Text passage:
☆ ☆ ☆ ☆

White House chief medical adviser Dr. Anthony Fauci said on Jan. 19 that the Food and Drug Administration (FDA) could approve Pfizer and BioNTech’s COVID-19 vaccine for children under 5 years old within the next month.
Younger children likely will require three doses of the vaccine, Fauci said, as a two-dose course failed to produce high levels of protection in trials.
“Following a routine review by the external independent Data Monitoring Committee (DMC), the companies will amend the clinical study evaluating the safety, tolerability, and immunogenicity of the Pfizer-BioNTech COVID-19 Vaccine in children 6 months to under 5 years of age,” the pharmaceutical giant stated. “The study will now include evaluating a third dose of 3 micrograms at least two months after the second dose of the two-dose series to provide high levels of protection in this young age group.”
Fauci said on Jan. 19 that Pfizer revising the study to include three doses instead of two had delayed the company from submitting its data to the FDA and getting approval for the vaccine in young children.

☆ ☆ ☆ ☆

Excerpts from a dataset:
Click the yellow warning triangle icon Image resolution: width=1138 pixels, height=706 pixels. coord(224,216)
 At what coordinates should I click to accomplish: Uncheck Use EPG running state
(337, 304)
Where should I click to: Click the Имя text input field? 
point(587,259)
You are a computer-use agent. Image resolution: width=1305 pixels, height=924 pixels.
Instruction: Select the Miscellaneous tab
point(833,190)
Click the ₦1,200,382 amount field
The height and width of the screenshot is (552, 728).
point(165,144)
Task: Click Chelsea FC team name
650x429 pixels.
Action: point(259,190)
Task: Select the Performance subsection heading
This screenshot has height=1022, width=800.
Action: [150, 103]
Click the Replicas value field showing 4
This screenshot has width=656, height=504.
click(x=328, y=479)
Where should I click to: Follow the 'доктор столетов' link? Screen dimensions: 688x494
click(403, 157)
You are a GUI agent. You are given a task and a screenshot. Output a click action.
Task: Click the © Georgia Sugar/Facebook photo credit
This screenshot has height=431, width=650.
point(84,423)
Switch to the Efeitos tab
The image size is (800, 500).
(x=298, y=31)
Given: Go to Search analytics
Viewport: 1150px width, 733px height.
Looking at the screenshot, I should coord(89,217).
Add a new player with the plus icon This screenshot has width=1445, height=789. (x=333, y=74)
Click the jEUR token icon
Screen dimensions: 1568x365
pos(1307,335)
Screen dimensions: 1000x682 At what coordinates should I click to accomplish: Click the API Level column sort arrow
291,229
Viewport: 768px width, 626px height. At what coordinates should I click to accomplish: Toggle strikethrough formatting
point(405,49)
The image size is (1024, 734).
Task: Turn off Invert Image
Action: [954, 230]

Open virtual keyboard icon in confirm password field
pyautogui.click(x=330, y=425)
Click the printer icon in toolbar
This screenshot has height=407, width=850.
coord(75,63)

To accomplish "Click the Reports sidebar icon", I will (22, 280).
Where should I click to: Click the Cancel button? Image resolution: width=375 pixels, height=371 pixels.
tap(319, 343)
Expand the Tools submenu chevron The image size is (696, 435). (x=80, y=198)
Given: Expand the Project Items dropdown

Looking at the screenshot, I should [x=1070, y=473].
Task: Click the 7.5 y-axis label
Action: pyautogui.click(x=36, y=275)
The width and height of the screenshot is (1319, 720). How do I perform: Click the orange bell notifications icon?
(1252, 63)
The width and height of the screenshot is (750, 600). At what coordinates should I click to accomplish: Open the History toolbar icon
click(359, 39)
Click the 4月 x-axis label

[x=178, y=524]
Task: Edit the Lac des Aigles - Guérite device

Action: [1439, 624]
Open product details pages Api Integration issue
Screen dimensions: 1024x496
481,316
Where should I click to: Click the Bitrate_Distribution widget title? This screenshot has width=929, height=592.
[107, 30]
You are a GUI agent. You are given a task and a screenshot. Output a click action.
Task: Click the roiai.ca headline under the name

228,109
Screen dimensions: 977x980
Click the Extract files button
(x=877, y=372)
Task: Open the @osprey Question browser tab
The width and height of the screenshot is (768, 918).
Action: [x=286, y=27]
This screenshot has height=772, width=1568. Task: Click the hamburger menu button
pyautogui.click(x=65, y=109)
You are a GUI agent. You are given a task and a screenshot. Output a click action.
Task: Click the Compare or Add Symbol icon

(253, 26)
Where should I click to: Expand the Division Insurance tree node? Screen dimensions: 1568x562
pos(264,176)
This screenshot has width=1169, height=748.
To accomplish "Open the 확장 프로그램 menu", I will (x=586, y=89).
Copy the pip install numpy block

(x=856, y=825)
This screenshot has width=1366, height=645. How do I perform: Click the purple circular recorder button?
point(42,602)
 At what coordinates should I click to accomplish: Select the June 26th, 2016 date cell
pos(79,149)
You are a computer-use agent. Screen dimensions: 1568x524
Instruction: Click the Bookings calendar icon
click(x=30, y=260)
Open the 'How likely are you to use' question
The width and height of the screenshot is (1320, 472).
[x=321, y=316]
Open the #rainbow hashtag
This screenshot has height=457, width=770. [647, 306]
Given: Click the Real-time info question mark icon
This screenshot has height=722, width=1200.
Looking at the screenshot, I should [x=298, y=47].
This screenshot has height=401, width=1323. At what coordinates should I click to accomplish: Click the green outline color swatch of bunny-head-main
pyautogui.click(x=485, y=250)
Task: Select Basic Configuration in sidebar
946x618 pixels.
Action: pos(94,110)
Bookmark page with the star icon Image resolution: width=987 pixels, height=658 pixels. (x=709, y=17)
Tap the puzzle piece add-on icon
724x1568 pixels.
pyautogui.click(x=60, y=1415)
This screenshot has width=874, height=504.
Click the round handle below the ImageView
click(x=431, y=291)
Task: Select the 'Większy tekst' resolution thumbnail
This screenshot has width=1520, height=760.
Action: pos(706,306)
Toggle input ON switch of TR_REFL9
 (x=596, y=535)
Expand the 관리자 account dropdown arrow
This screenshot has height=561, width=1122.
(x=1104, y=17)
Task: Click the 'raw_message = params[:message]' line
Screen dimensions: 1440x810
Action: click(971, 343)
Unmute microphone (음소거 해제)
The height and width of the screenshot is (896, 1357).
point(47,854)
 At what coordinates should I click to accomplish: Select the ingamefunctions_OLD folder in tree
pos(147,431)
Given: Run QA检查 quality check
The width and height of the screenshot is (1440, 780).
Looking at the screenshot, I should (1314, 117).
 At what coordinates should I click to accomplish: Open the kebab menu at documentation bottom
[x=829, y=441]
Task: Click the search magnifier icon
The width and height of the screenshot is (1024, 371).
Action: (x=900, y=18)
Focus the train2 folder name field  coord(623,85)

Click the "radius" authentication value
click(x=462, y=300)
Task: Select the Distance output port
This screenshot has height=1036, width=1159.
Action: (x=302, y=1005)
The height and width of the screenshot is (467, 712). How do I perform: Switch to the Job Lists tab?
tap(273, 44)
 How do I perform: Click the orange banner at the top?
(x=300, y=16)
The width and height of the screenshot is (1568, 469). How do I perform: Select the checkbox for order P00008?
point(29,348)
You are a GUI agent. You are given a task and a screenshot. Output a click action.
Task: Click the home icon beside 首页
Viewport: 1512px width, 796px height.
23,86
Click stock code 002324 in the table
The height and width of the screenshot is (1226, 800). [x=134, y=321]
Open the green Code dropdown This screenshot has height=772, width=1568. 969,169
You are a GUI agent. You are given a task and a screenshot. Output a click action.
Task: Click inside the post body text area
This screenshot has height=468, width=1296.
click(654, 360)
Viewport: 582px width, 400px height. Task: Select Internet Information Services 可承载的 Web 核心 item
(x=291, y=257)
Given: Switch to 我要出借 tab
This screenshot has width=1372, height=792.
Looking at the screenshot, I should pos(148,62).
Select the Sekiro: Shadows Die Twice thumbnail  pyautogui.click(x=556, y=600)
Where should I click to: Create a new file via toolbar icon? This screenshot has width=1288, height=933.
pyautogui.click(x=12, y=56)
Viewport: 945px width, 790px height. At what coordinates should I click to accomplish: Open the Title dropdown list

☆ ☆ ☆ ☆

Task list:
a - According to the text about the COVID-19 vaccine for young children, how many doses will younger children likely need?
b - Continue the text about the COVID-19 vaccine for young children from where it stops.

Solved problems:
a - Three doses.

b -
A representative of Pfizer didn’t respond by press time to a request by The Epoch Times for comment.
On Jan. 19, Fauci again reiterated that children are much less likely to get severe symptoms from the virus that result in the need for hospitalization.
“It is true if you want to be perfectly frank and candid about the data, that a child who gets infected is much less likely to get a severe manifestation of COVID,” he told Blue Star Families.
However, Fauci noted that the risk of young children contracting the virus is “not zero.”
“We have plenty of children when you look at children’s hospitals throughout the country, who are severely ill with COVID-19 requiring hospitalization, some even dying.”